* [EXERCISE PROMPT]: Below are the entries. Transcribe exactly the lines from the one with "For every named target in this 375×1689" through the one with "ติดต่อเรา (395, 318)", ends included, and leave out all others.

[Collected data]

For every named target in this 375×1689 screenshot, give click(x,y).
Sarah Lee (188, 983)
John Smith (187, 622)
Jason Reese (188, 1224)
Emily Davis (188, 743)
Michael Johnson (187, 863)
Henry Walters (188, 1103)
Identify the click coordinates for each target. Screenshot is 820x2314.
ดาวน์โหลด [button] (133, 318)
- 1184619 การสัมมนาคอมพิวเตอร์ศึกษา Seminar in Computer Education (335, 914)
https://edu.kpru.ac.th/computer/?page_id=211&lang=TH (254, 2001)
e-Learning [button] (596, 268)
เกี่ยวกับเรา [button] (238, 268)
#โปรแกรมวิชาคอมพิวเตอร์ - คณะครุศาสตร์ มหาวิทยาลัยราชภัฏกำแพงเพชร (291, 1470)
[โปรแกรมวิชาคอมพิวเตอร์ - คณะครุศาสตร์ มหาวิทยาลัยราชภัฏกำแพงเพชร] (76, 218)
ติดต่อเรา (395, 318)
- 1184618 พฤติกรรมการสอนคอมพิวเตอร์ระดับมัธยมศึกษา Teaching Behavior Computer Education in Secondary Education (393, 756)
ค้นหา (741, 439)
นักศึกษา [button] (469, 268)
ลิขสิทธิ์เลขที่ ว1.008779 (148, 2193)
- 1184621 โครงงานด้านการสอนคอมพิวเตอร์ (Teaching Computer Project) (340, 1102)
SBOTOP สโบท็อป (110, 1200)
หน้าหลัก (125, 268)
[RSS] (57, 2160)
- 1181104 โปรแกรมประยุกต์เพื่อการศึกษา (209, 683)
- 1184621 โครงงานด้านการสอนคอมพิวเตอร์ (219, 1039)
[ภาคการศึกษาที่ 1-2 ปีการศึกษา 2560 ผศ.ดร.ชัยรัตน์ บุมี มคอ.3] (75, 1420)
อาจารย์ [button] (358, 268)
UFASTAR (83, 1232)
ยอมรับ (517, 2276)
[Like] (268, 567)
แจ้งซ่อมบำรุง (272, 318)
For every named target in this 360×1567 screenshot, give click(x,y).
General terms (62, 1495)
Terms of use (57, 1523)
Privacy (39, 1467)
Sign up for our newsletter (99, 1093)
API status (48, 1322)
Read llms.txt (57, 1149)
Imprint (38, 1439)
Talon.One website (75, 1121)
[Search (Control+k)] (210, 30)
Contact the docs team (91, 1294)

* * *

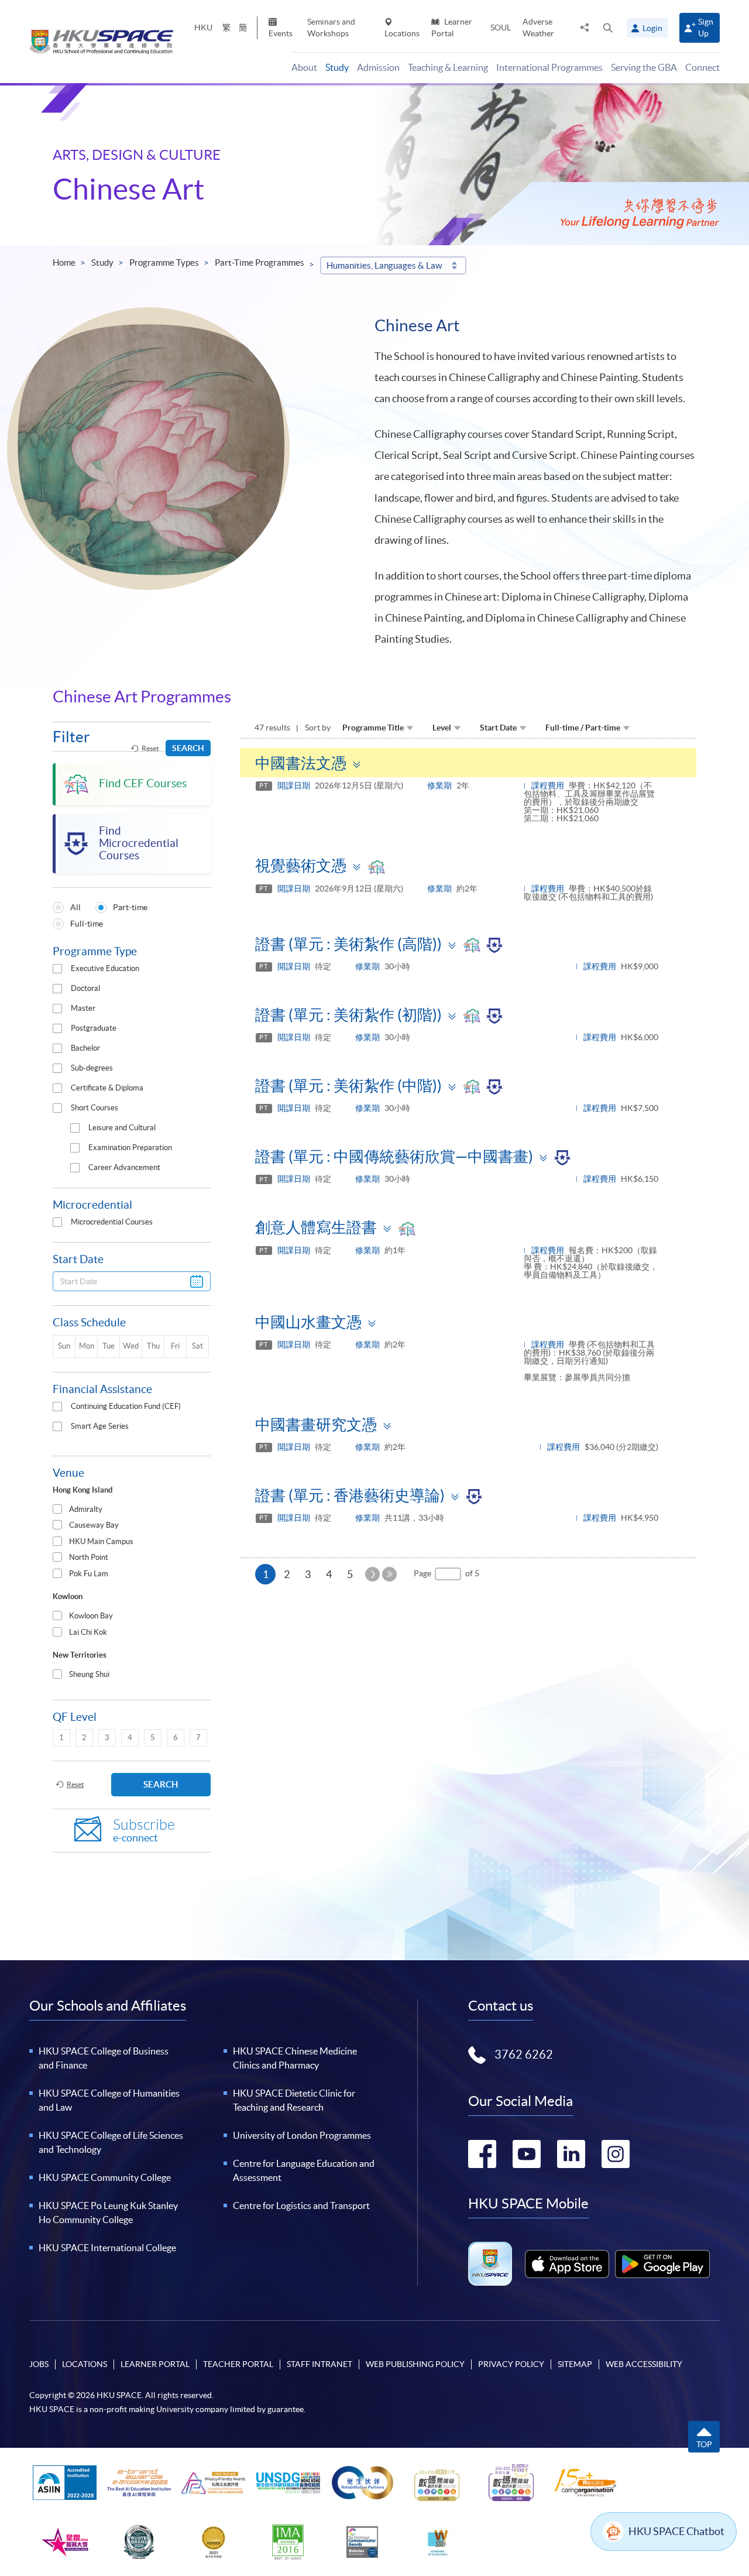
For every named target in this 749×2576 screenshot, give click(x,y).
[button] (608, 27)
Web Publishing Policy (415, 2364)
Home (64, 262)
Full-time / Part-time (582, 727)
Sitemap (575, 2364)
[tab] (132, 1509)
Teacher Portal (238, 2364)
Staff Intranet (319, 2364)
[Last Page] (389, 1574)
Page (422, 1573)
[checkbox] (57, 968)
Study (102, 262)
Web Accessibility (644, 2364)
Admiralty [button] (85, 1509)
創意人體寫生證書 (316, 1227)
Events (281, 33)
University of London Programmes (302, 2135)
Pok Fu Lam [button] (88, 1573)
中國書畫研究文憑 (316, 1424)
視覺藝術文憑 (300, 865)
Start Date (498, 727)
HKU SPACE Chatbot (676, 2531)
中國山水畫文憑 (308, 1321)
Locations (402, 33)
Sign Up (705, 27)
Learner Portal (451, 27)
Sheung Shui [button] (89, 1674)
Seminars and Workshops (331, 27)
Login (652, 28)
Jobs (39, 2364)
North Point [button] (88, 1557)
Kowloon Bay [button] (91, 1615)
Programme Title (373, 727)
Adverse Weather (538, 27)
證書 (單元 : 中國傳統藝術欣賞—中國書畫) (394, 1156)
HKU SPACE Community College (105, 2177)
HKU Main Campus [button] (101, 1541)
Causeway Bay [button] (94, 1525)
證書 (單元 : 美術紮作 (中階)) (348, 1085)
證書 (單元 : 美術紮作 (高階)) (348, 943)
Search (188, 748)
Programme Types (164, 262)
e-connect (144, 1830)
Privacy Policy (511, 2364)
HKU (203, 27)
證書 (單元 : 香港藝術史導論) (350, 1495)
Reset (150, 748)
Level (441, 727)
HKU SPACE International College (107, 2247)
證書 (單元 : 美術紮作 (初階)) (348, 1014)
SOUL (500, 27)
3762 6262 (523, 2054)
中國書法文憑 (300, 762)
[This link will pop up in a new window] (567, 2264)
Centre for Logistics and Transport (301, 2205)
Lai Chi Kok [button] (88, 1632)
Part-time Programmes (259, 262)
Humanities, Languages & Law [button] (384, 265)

* [ANSWER TO THIS EXERCISE]:
For every named target in this 375×1689 screenshot, give click(x,y).
Sarah Lee (188, 983)
John Smith (187, 622)
Jason Reese (188, 1224)
Emily Davis (188, 743)
Michael Johnson (187, 863)
Henry Walters (188, 1103)
Identify the click coordinates for each target. Screenshot is 820x2314.
ดาวน์โหลด [button] (133, 318)
- 1184619 การสัมมนาคอมพิวเตอร์ศึกษา Seminar in Computer Education (335, 914)
https://edu.kpru.ac.th/computer/?page_id=211&lang=TH (254, 2001)
e-Learning [button] (596, 268)
เกี่ยวกับเรา [button] (238, 268)
#โปรแกรมวิชาคอมพิวเตอร์ - คณะครุศาสตร์ มหาวิทยาลัยราชภัฏกำแพงเพชร (291, 1470)
[โปรแกรมวิชาคอมพิวเตอร์ - คณะครุศาสตร์ มหาวิทยาลัยราชภัฏกำแพงเพชร] (76, 218)
ติดต่อเรา (395, 318)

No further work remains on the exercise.